2. The implantable array of claim 1, wherein the material comprises particles with a material selected from the group comprising iron, iron oxide, oxides of rare earths, and pyrolytic carbon material.

3. The implantable array of claim 1, wherein the patterns (51, 52, 53, 54, 55) comprise a material having a magnetic susceptibility which is higher than the magnetic susceptibility of the anatomic tissue surrounding the electrode array when placed in the human or animal body.

4. The implantable array of claim 1, wherein each pattern (51, 52, 53, 54, 55) is isolated and spaced apart from each other pattern (51, 52, 53, 54, 55).

5. The implantable array of claim 1, wherein the structure (5) forms a grid over the predefined portion of the electrode array.

6. The implantable array of claim 1, wherein the predefined points are at least one of

electrode contacts,

fluidic interfaces,

points of geometrical significance.

7. The implantable array of claim 1, wherein the predefined portion comprises at least one of

a top surface (8),

a rear surface,

an edge,

a corner.

8. The implantable array of claim 1, wherein at least three patterns (51, 52, 53) are aligned along a straight first line, and at least three patterns (52, 54, 55) are aligned along a straight second line, the second line being perpendicular to the first line.

9. The implantable array of claim 1, wherein the material is a polymer, in particular selected from the group comprising silicone rubber, polyurethane, polyimide, epoxy, liquid crystal polymer, and parylene.

10. The implantable array of claim 1, wherein the implantable electrode array comprises at least one layer of a polymer, in particular selected from the group comprising silicone rubber, polyurethane, polyimide, epoxy, liquid crystal polymer, and parylene.

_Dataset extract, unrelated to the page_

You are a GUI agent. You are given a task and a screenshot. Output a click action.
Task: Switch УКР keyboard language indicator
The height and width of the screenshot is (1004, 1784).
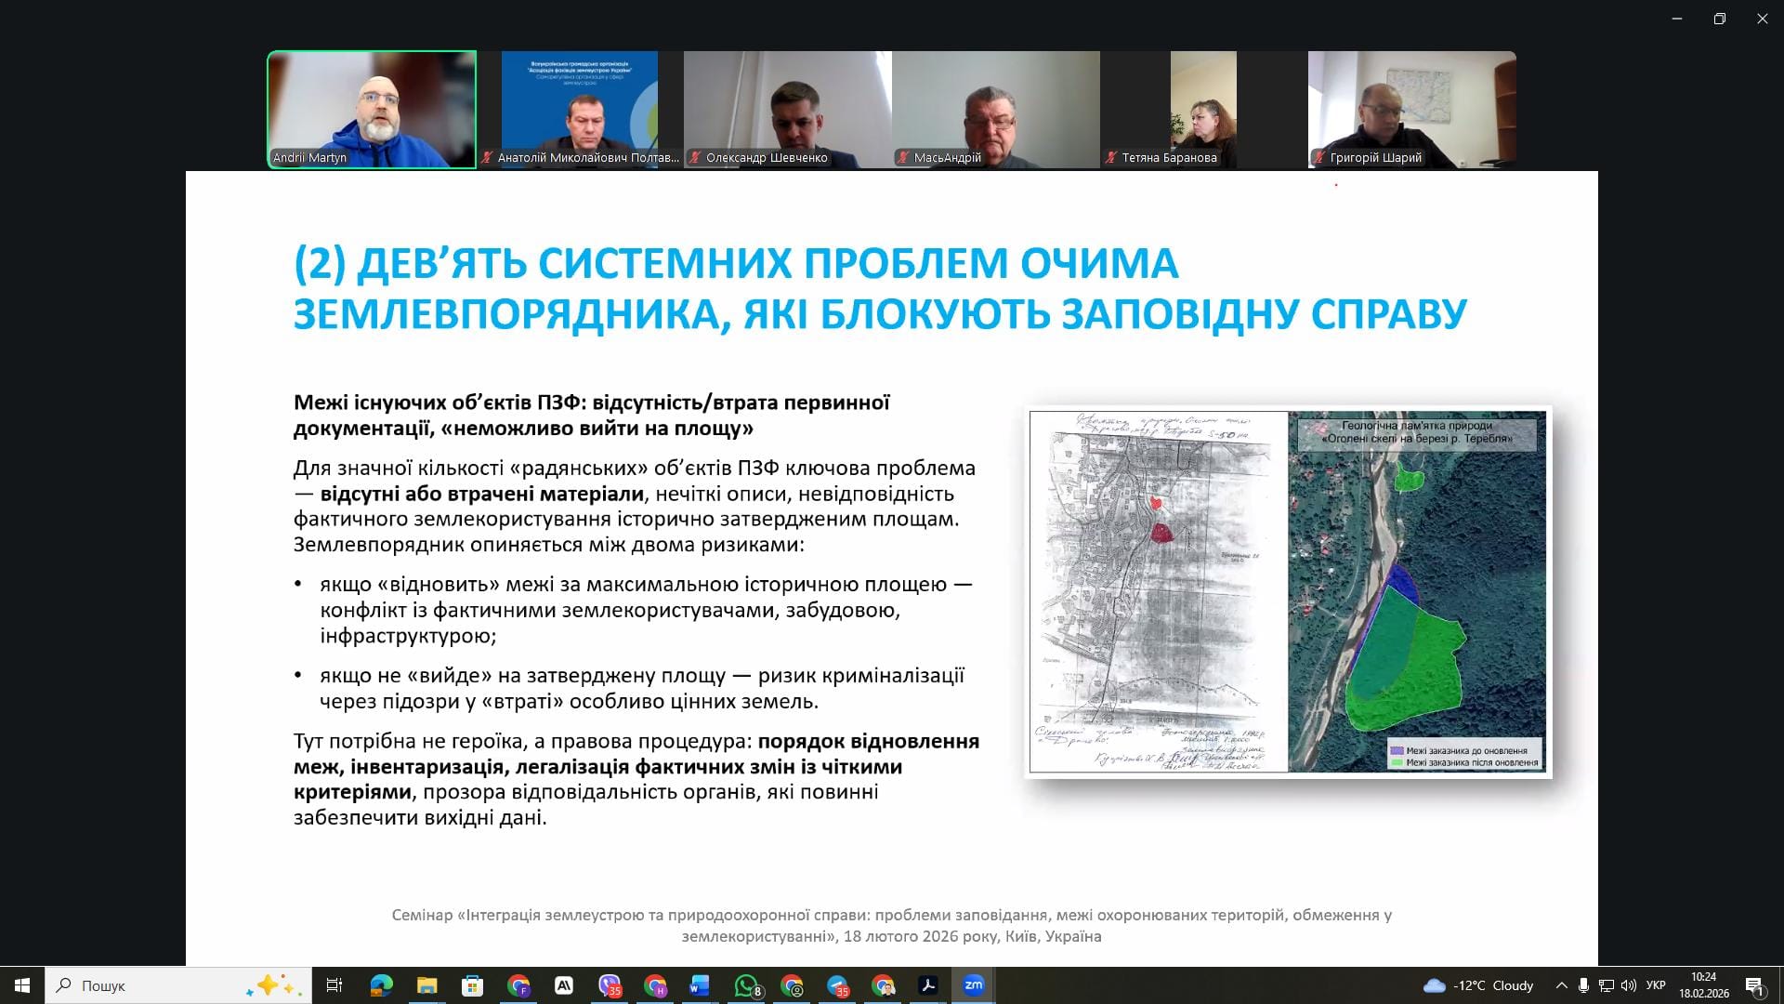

11. A method of manufacturing an implantable array suitable for being placed in anatomic tissue of a human or animal body, in particular the electrode array of claim 1, comprising the following steps:

a. a first layer of a polymer is deposited on a mechanical carrier;

b. the first polymer layer is cured;

c. a conductive layer is deposited onto the first polymer layer;

d. the conductive layer is patterned with a laser, thus forming electrode contacts (2), interconnection tracks and weld pads;

e. a second layer of polymer is deposited;

f. the second layer of polymer is cured;

g. trenches are cut into the polymer layer using a laser, the trenches defining a MRI reference structure (5);

h. the trenches are filled with a polymer comprising a material having a magnetic susceptibility which is different from the magnetic susceptibility of the anatomic tissue surrounding the electrode array when placed in the human or animal body;

i. the filling of the trenches is cured;

j. a covering layer of polymer is deposited and cured;

k. electrical contacts are exposed by removing the covering layer with a laser;

l. the outline of the electrode array is defined by cutting through all deposited layers with a laser;

m. the electrode array is separated from the mechanical carrier.

12. The method of claim 11, wherein the polymer is selected from the group comprising silicone rubber, polyurethane, polyimide, epoxy, liquid crystal polymer, and parylene.

13. The method of claim 12, wherein the material is selected from the group comprising iron, iron oxide, oxides of rare earths, and pyrolytic carbon.

14. The method of claim 13, wherein the conductive layer is selected form the group comprising metal, conductive polymer, carbon.

15. The method of claim 12, wherein the material has a magnetic susceptibility which is higher than the magnetic susceptibility of the anatomic tissue surrounding the electrode array when placed in the human or animal body.

16. The implantable array of claim 1, wherein the implantable array is an implantable electrode array.